• [掲載本文]:
(有)シェパード[中央家畜診療所]がおくる松本大策のサイト
笹崎直哉のコラム
腸管についていろいろ その3

コラム一覧に戻る

2018年4月17日

 皆様お疲れ様です。4月も後半に差し掛かり、だんだんと気温が上がっているところです。そうです、暑さに弱い笹崎は非常にこの現状に悩まされています。前回はこの対策をとっていなかったため夏バテを繰り返しました。今年はどうやってサマーシーズンを乗り越えようか、、、これが課題となっています。診療つなぎを通気性がよく、汗がすぐ乾いてくれるような生地にするか、サプリメントを常時停滞して熱中症に備えるか等考え中です。良い案があれば是非教えてくださいませ。

 さて今回は腸管と免疫について考えていきます。生まれたばかりの赤ちゃんは生理的に免疫系の機能が発達しておらず、ストレスなど免疫機能を抑制する要因が影響すると、どうしても免疫不全に移行しやすくなってしまいます。体の中の免疫組織といえば胸腺、リンパ節、扁桃、脾臓などを思い浮かべますが、実は腸管には全身の60~70%ともいわれる免疫細胞が集まっているのです。腸管には複数のリンパろ胞(小さな球体の構造物)が集まって作られたパイエル版があり、このパイエル版の上層にM細胞が存在します。このM細胞こそが体内に侵入したウイルス、ばい菌を積極的に取り込んでくれるので腸管免疫の第一線で活躍してくれる細胞なのです。

 よってこのような免疫応答をしっかりと発動させ免疫能を獲得するためにも、子牛さんの正常な腸内細菌叢の維持は鍵を握っているため、幼齢期に下痢症をさせないことは今後免疫を備えていくうえでポイントになってきます。

• [提供情報]:
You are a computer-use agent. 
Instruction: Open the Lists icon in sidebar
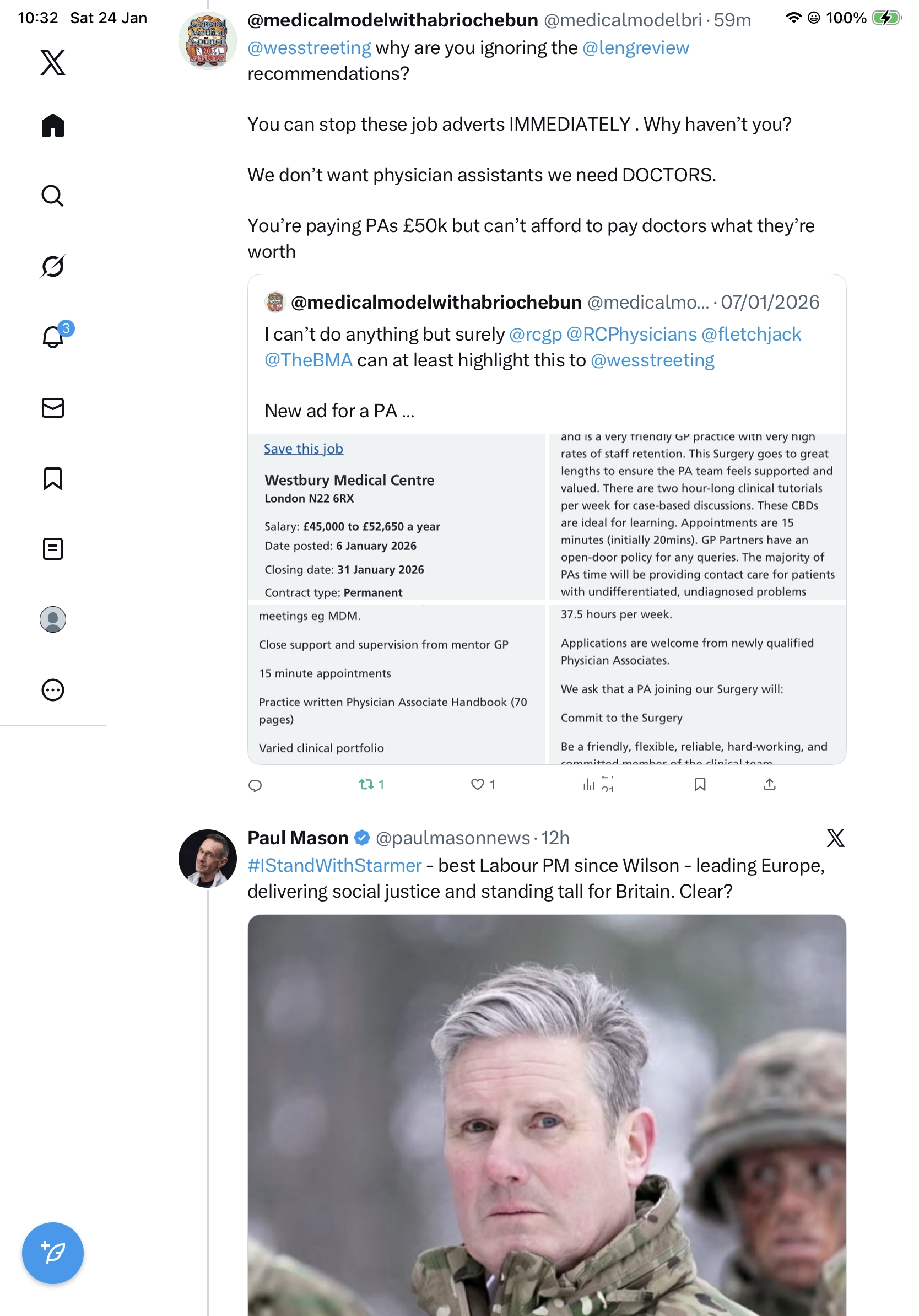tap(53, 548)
---
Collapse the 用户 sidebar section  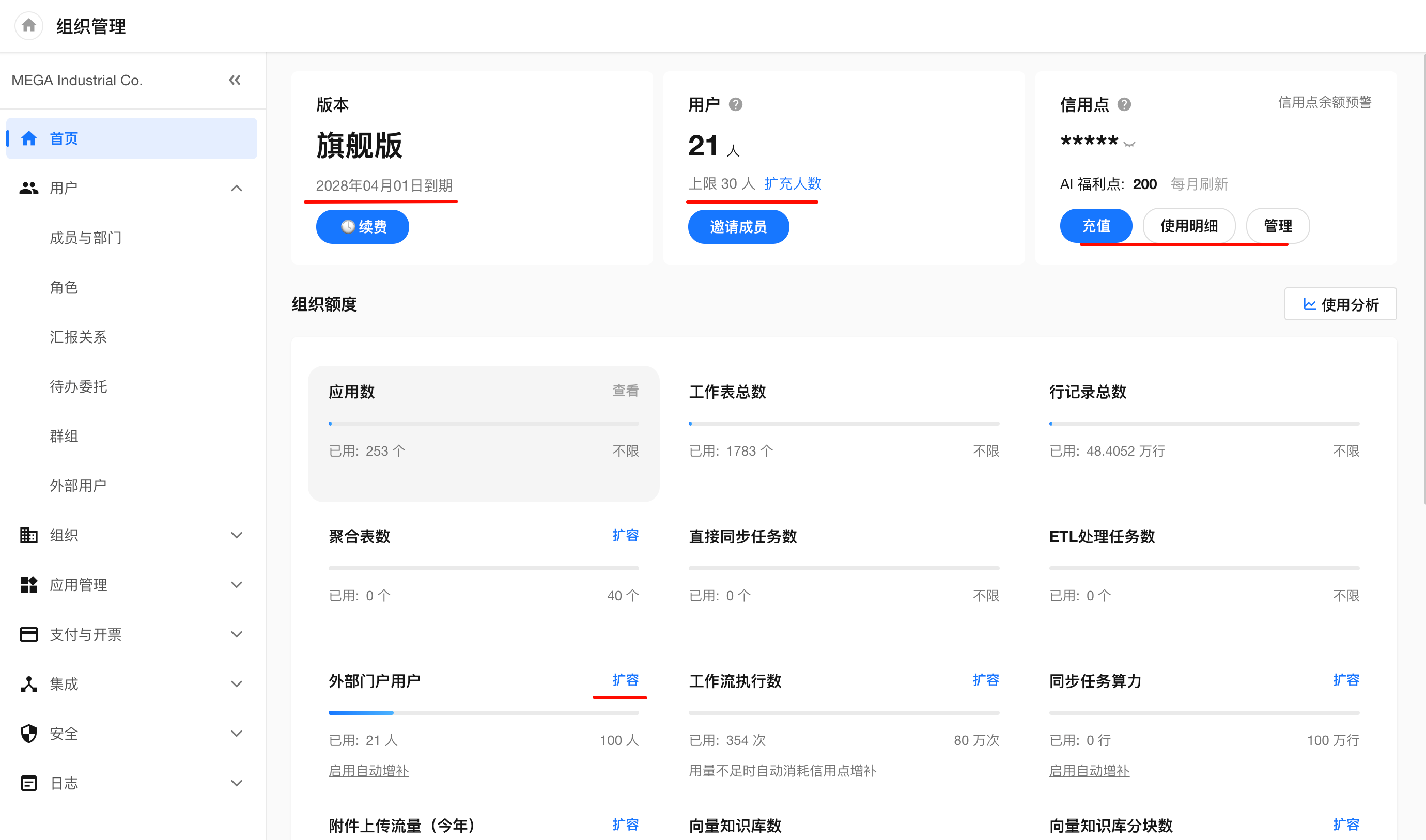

• [作業内容]: 腸管についてのコラムのうち、「(有)シェパード[中央家畜診療所]がおくる松本大策のサイト」から「れば是非教えてくださいませ。」まで(両端の語句も含む)を、「サマーシーズン」を「夏」に置き換えて示せ。

• [問題の解答]:
(有)シェパード[中央家畜診療所]がおくる松本大策のサイト
笹崎直哉のコラム
腸管についていろいろ その3

コラム一覧に戻る

2018年4月17日

 皆様お疲れ様です。4月も後半に差し掛かり、だんだんと気温が上がっているところです。そうです、暑さに弱い笹崎は非常にこの現状に悩まされています。前回はこの対策をとっていなかったため夏バテを繰り返しました。今年はどうやって夏を乗り越えようか、、、これが課題となっています。診療つなぎを通気性がよく、汗がすぐ乾いてくれるような生地にするか、サプリメントを常時停滞して熱中症に備えるか等考え中です。良い案があれば是非教えてくださいませ。